§ Goal of the exercise:
Among the entries below, find every line that has "options" and pull it out.

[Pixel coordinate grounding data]

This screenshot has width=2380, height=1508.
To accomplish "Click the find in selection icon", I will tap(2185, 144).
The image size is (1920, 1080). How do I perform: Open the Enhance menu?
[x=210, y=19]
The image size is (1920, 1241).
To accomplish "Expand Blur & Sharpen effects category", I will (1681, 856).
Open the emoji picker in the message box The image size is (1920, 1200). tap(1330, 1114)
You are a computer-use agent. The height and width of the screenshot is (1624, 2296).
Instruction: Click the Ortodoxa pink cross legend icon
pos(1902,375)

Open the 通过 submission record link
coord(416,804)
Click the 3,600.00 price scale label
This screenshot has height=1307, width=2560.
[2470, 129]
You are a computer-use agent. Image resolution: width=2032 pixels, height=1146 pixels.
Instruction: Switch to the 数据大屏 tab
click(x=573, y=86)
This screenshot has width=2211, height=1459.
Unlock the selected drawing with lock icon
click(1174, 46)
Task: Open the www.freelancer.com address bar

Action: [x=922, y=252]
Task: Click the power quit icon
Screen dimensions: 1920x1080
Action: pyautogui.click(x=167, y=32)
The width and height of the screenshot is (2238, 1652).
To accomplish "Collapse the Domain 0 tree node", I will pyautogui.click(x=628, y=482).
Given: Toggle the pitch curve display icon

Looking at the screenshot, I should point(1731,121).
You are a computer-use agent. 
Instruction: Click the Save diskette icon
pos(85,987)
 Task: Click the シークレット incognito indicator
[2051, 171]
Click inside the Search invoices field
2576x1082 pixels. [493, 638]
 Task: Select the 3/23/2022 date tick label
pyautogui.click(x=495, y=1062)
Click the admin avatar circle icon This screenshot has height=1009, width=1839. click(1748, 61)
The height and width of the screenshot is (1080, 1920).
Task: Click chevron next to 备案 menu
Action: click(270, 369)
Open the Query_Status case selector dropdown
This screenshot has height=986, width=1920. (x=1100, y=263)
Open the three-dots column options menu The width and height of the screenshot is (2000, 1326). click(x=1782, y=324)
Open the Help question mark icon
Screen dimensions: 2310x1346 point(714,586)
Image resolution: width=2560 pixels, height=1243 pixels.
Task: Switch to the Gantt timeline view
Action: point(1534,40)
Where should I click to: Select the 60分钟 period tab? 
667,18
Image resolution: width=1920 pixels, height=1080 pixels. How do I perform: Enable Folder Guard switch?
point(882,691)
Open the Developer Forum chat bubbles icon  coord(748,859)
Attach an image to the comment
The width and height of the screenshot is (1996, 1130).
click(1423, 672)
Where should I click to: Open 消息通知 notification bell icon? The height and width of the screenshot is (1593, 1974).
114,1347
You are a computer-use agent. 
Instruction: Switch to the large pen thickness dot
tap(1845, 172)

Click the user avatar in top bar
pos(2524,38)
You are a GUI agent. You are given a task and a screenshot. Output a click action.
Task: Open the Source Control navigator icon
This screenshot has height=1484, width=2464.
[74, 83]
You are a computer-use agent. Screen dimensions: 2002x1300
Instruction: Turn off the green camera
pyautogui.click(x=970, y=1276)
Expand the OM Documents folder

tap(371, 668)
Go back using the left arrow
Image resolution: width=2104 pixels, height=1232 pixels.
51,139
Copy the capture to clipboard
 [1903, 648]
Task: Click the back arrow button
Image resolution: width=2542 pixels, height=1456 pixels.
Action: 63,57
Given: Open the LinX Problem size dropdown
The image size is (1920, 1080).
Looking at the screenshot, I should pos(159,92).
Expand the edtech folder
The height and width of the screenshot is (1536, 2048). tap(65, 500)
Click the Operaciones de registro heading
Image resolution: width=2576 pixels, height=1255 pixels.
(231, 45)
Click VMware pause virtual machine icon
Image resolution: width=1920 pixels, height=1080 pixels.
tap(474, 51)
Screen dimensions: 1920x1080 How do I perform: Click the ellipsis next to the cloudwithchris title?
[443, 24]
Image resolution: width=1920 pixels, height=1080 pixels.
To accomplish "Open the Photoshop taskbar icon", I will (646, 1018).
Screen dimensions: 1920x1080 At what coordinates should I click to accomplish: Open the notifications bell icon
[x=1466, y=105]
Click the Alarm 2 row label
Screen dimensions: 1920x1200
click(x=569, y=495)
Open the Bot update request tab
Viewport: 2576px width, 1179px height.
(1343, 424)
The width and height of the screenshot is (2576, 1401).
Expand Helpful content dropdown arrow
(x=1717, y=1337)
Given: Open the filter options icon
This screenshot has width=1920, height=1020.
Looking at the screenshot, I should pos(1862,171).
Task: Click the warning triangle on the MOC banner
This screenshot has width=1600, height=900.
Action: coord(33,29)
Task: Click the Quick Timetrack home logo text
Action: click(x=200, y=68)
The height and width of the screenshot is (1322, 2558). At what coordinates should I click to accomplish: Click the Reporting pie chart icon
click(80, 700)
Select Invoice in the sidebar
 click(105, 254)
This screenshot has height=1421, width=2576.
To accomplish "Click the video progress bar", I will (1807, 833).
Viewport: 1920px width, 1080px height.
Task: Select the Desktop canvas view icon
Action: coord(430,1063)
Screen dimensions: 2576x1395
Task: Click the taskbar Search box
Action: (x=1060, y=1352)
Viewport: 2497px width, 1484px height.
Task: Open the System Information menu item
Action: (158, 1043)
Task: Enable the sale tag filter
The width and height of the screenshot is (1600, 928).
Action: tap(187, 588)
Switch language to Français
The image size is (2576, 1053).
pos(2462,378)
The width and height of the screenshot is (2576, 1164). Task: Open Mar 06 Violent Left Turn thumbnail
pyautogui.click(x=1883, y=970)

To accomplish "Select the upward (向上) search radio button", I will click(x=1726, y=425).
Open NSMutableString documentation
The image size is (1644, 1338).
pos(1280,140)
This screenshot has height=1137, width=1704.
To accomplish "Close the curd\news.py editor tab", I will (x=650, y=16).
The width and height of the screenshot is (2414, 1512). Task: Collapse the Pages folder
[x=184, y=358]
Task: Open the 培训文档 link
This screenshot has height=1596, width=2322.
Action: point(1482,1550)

§ Completed task:
Open the three-dots column options menu The width and height of the screenshot is (2000, 1326). click(x=1782, y=324)
Given: Open the filter options icon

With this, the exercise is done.